An acceptable answer contains every record below, unchanged, and no pictures.

##########

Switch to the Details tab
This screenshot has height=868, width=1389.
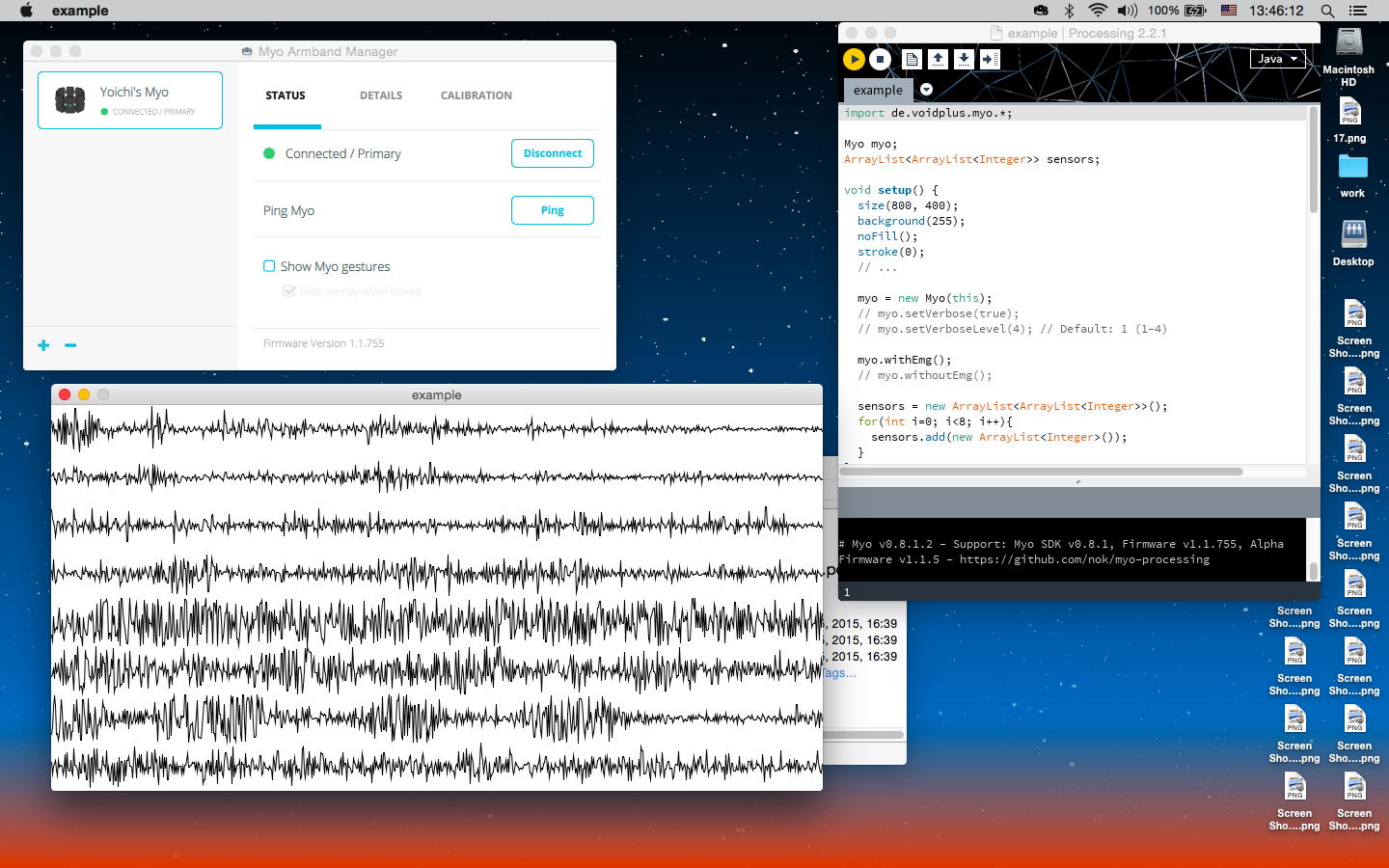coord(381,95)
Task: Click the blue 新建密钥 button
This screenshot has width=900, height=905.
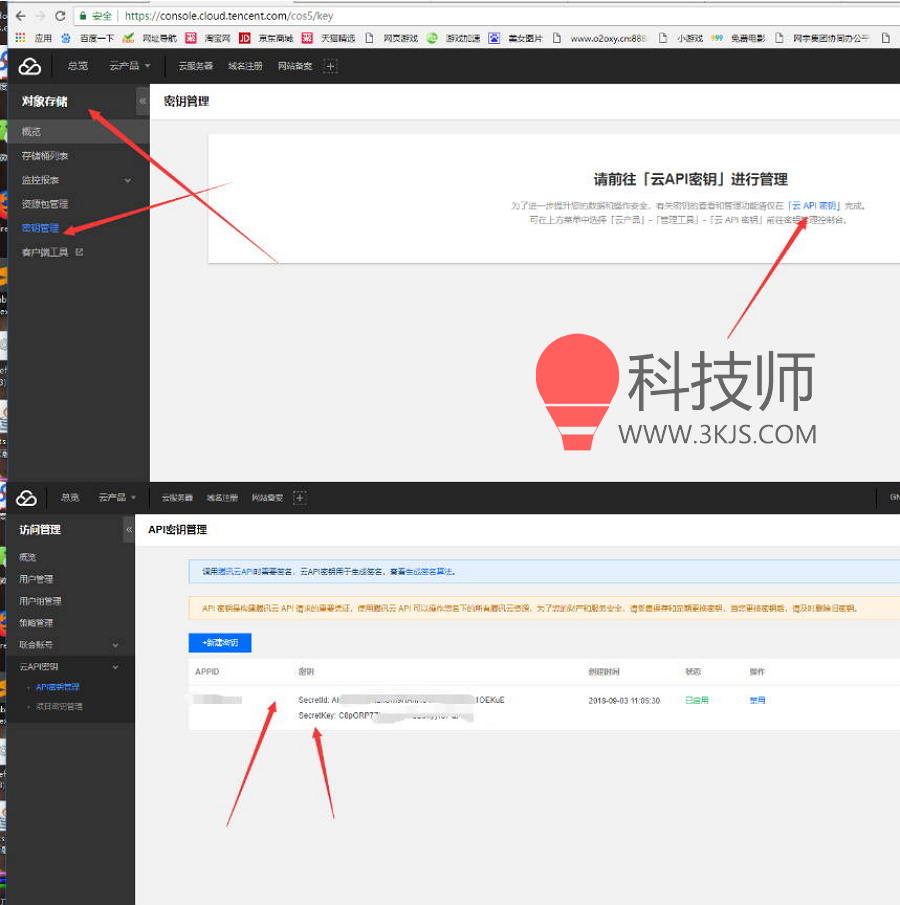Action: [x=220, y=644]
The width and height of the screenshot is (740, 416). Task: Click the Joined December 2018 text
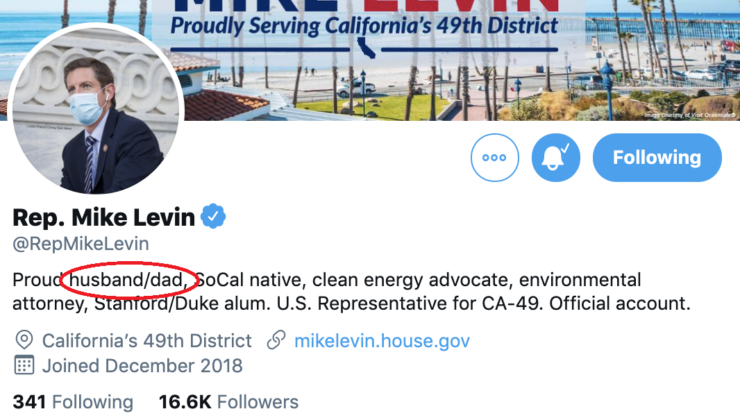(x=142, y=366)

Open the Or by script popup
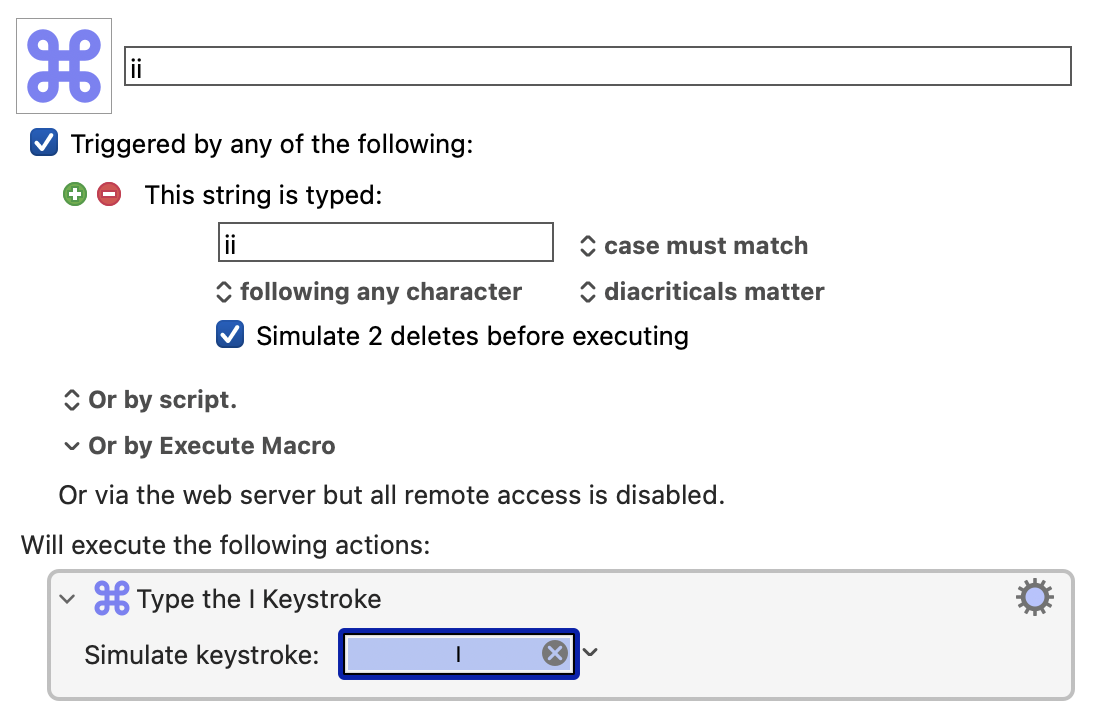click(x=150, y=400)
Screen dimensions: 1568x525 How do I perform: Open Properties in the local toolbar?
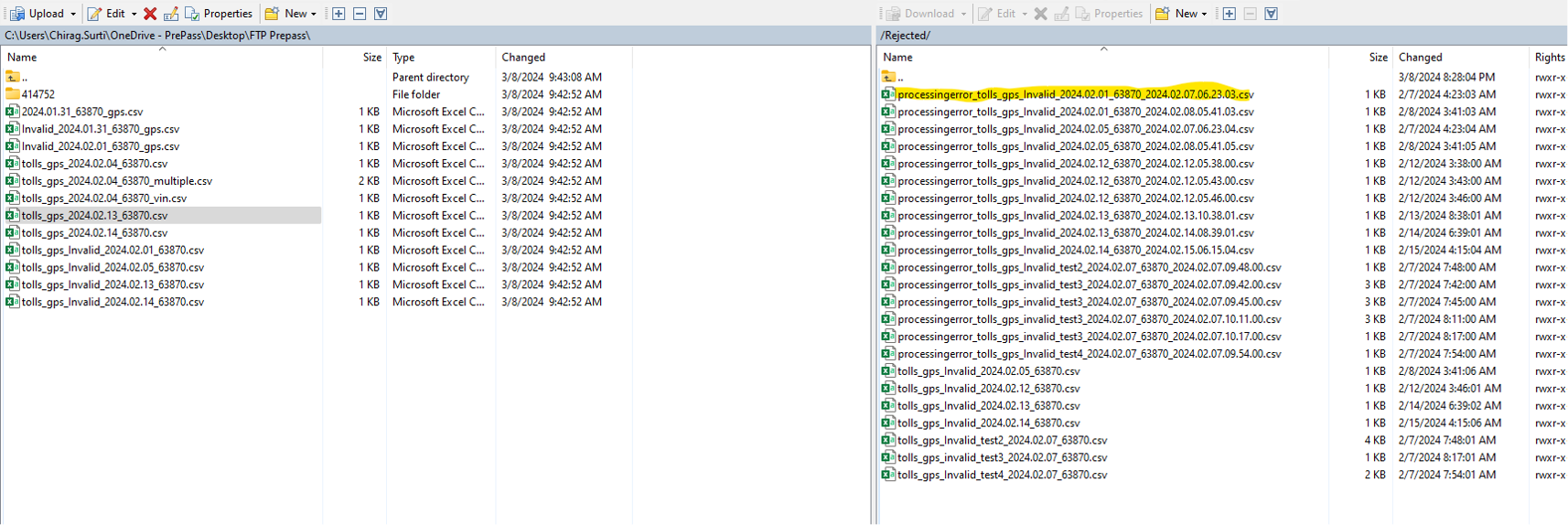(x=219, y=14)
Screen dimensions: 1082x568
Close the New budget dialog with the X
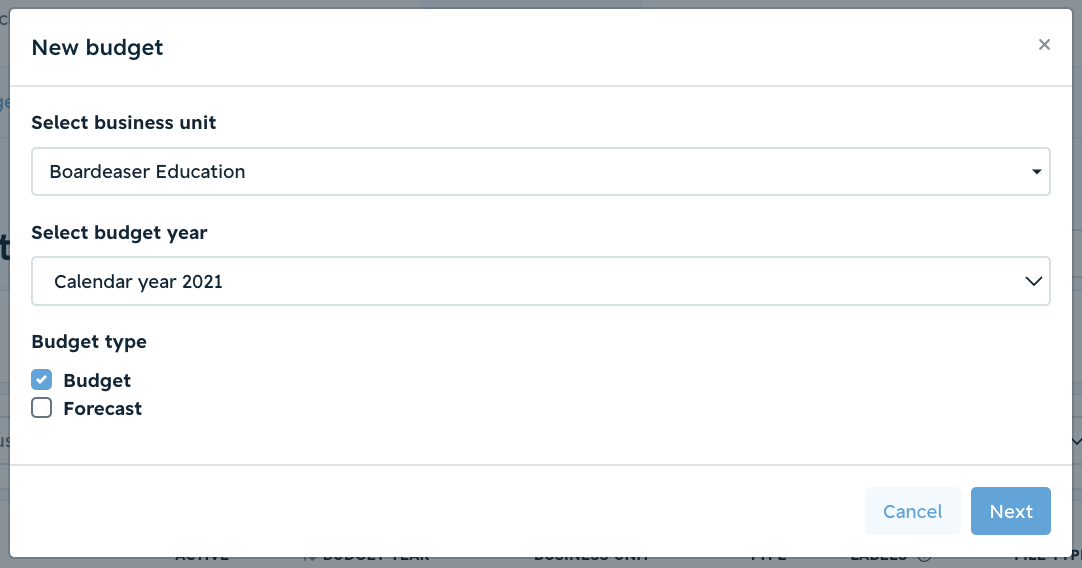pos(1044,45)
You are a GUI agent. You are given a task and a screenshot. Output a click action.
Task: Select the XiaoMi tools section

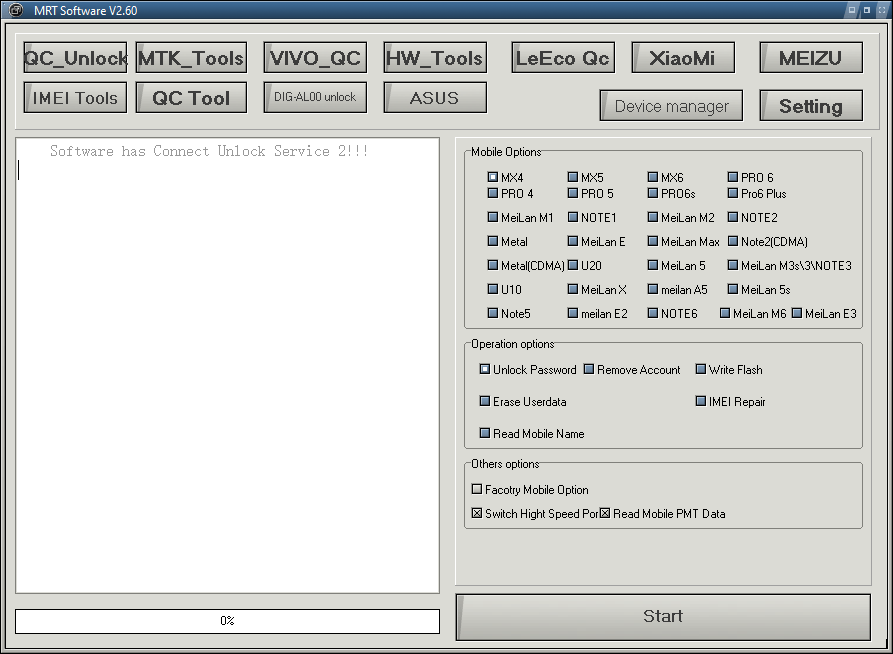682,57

##########

▶ _Solution_:
Switch to the Details tab
This screenshot has height=868, width=1389.
coord(381,95)
Task: Click the blue 新建密钥 button
This screenshot has width=900, height=905.
Action: [x=220, y=644]
The width and height of the screenshot is (740, 416). Task: Click the Joined December 2018 text
(x=142, y=366)

Open the Or by script popup
click(x=150, y=400)
Screen dimensions: 1568x525 How do I perform: Open Properties in the local toolbar?
(x=219, y=14)
Screen dimensions: 1082x568
Close the New budget dialog with the X
pos(1044,45)
You are a GUI agent. You are given a task and a screenshot. Output a click action.
Task: Select the XiaoMi tools section

682,57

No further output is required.